Dan Michel of Northgate is the signature attached to Ayenbite of Inwyt, a manuscript held in the library of St. Austin at the headquarters of the Anglican Church in Canterbury. The manuscript is a translation in Kentish dialect of a French treatise Le Somme des vices et des virtues, also known as Le Miroir du monde or Le Livre des commandements, which was first written in 1279 by Laurentius Gallus, a Dominican friar. The word ayenbite is roughly equivalent to “remorse,” and “inwyt” to “conscience.” The manuscript also contains a translation into the same dialect of the Lord’s Prayer and an abridged version of a well-known homily, Sawles Warde.

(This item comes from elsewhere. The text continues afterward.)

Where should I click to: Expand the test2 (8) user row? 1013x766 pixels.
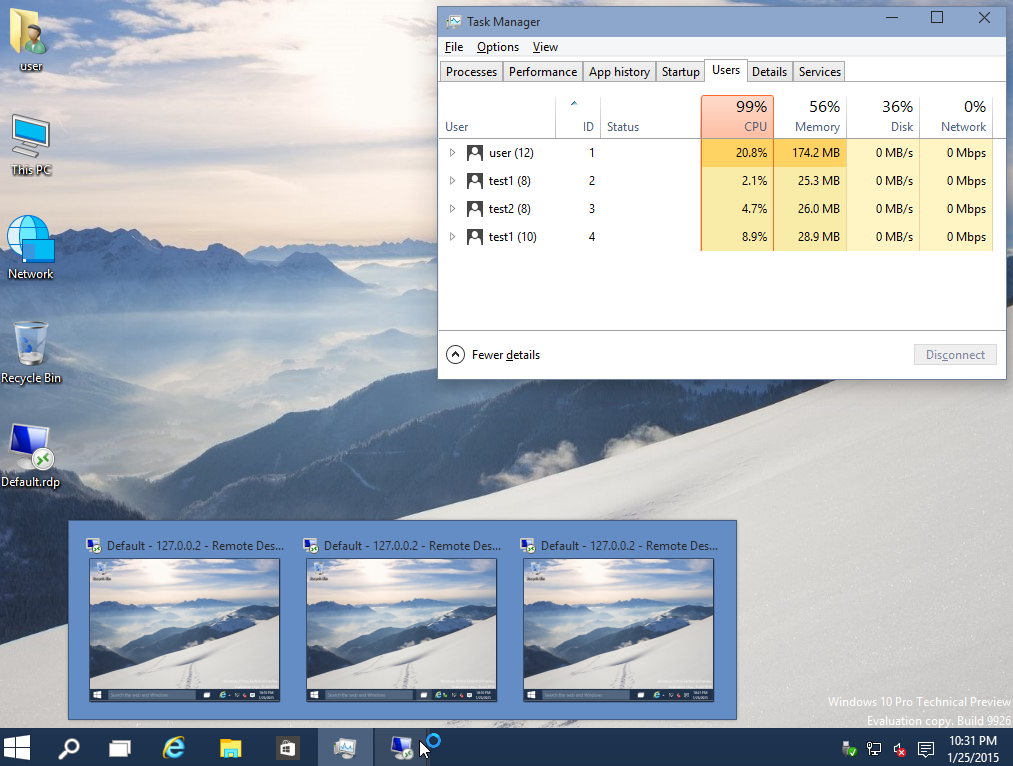click(x=452, y=209)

Nothing is known about Dan Michel apart from the information contained in his unusually extensive byline, which declares him (unsurprisingly) to be a brother of the cloister of St. Austin of Canterbury. The manuscript also states that he completed his translation on the eve of the feast of St. Simon and St. Jude—which is to say, October 27, 1340. It is unusual for manuscripts of that period to contain such detailed signatures, and Dan Michel is a slightly odd name for a local boy. However, Northgate, as its name implies, was the district within and without Canterbury’s northern gate, within easy walking distance of the cathedral, and there is no powerful reason for doubting the authenticity of the translator’s name.

There are five other English translations of the French original, all of them more faithful than Dan Michel’s, but the Ayenbite is a rare example of a dialect that subsequently faded into oblivion, and is thus of some interest as a specimen. It is not at all clear why the manuscript features a completion date—an exceedingly rare embellishment—but it may be worth noting that St. Jude is now best known as the patron saint of lost causes; the Kentish dialect must certainly be judged to have fallen into that category, even if conscientious remorse might not.